Inhibiting B-cell-mediated Immunosuppression to Enhance the Immunotherapy Efficacy in Hepatocellular Carcinoma

Immunotherapy benefits only a minority of hepatocellular carcinoma (HCC) patients due to immune checkpoint blockade (ICB) resistance, and agonists of the stimulator of interferon genes (STING) also showed limited efficacy despite their immune-stimulating properties. Here we show that increased intratumoral B cells mediate the resistance to ICB and STING agonism. In the preclinical models with liver fibrosis that mimic human HCCs, tumors treated by anti-PD-1 ICB or a STING agonist (BMS-986301) showed more B-cell infiltration. STING agonism increased circulating IL-10 and intratumoral infiltration by B cells, including B cells expressing T-cell immunoglobulin and mucin domain 1 (TIM-1), and promoted the formation of tertiary lymphoid structure (TLS)-like structures, especially in the peritumoral areas. Strikingly, adding B cell depletion to ICB or STING agonism treatment significantly increased survival. Unlike ICB, STING agonism also had a pronounced anti-metastatic activity. In addition, the combination of STING agonism and TIM-1 blockade augmented B cell differentiation and antigen presentation in vitro and improved the anti-tumor effects in murine HCC in vivo. This approach decreased TIM-1+ B cells in the tumor and shifted B cells to higher expression of CD86 and MHC class II, enhancing their antigen presentation capability and further boosting the antitumor efficacy of CD8+ cytotoxic T cells.
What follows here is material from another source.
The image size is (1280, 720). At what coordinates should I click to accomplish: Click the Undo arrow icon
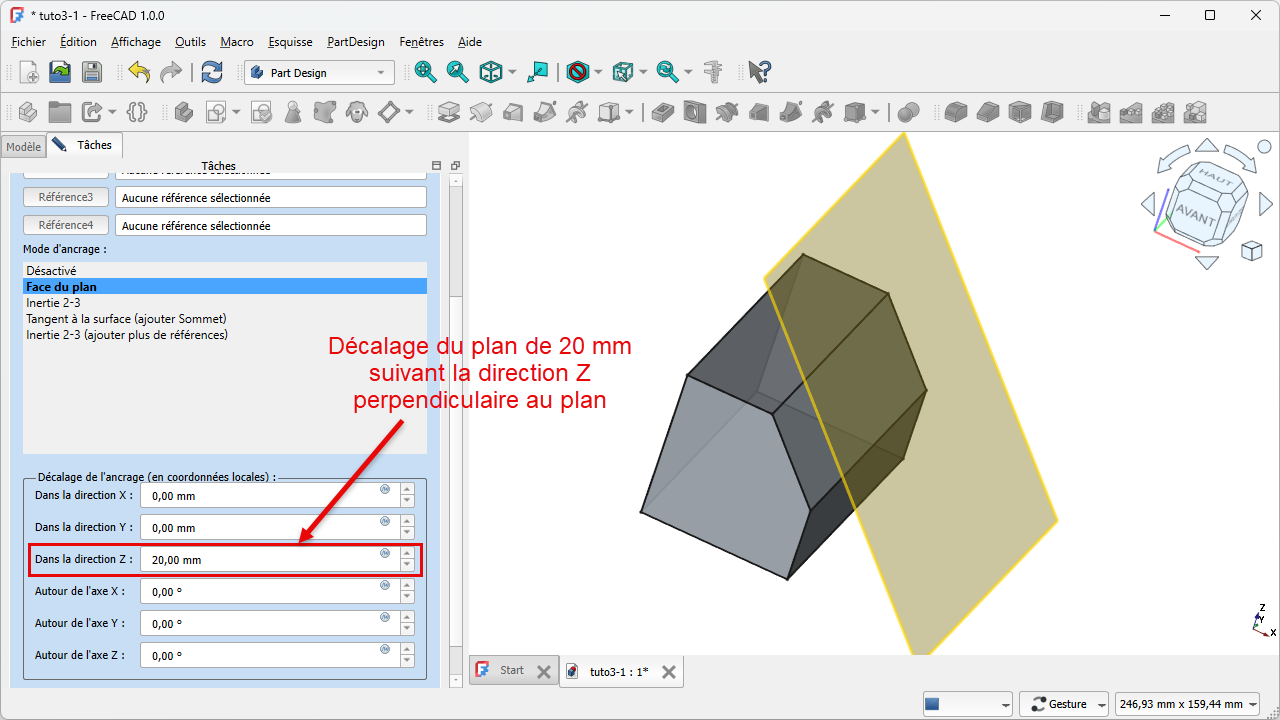[x=139, y=72]
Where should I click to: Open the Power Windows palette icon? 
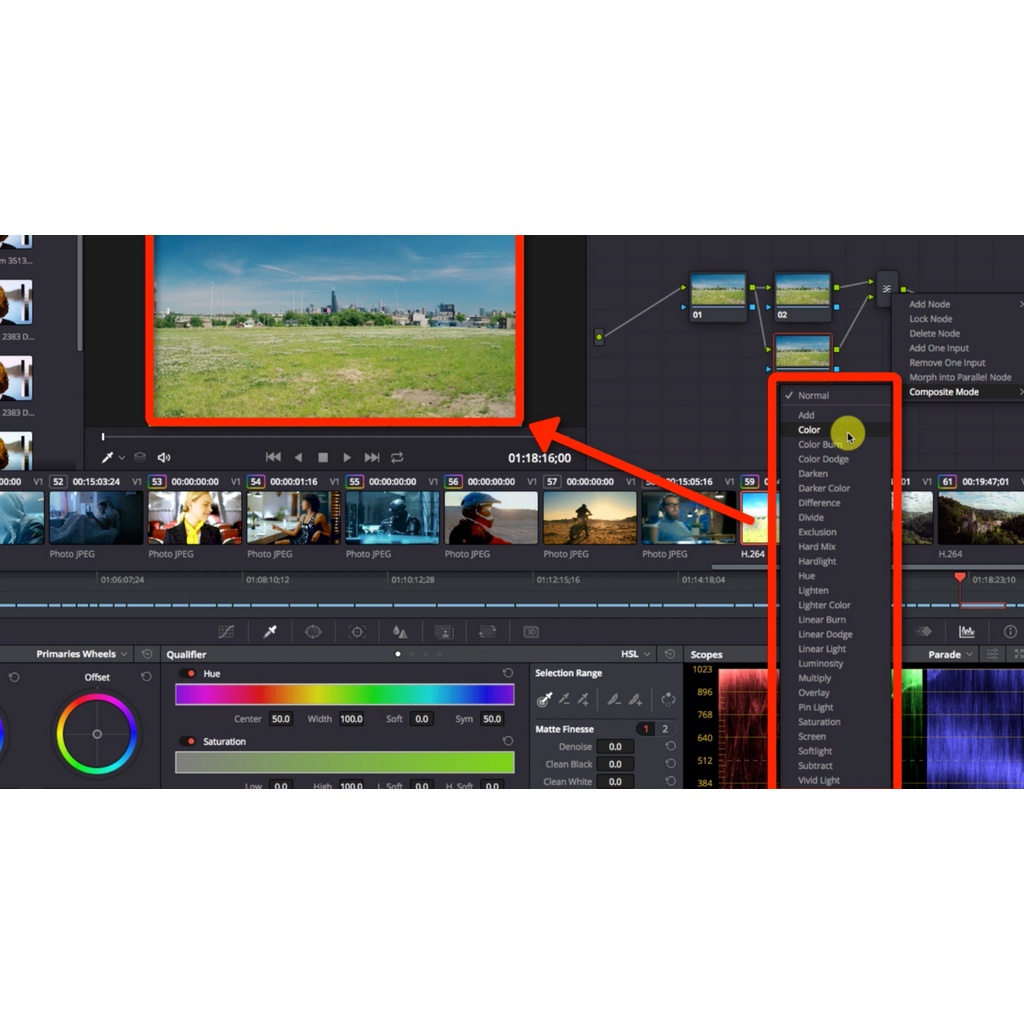[313, 632]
Our findings demonstrate that B cells are associated with ICB- and STING-mediated therapy resistance, and that depleting B cells or targeting TIM-1 enhances both innate and acquired therapeutic efficacy in HCC. Overall design: Using murine tumor tissues and cultured B cells collected in a time-matched manner, we employed RNA-seq to evaluate the transcriptional changes in murine RIL-175 and HCA-1 hepatocellular carcinoma (HCC) tissues as well as in vitro cultured B cells isolated from spleen tissues after the treatment with STING agonist or immune checkpoint inhibitors or the combination.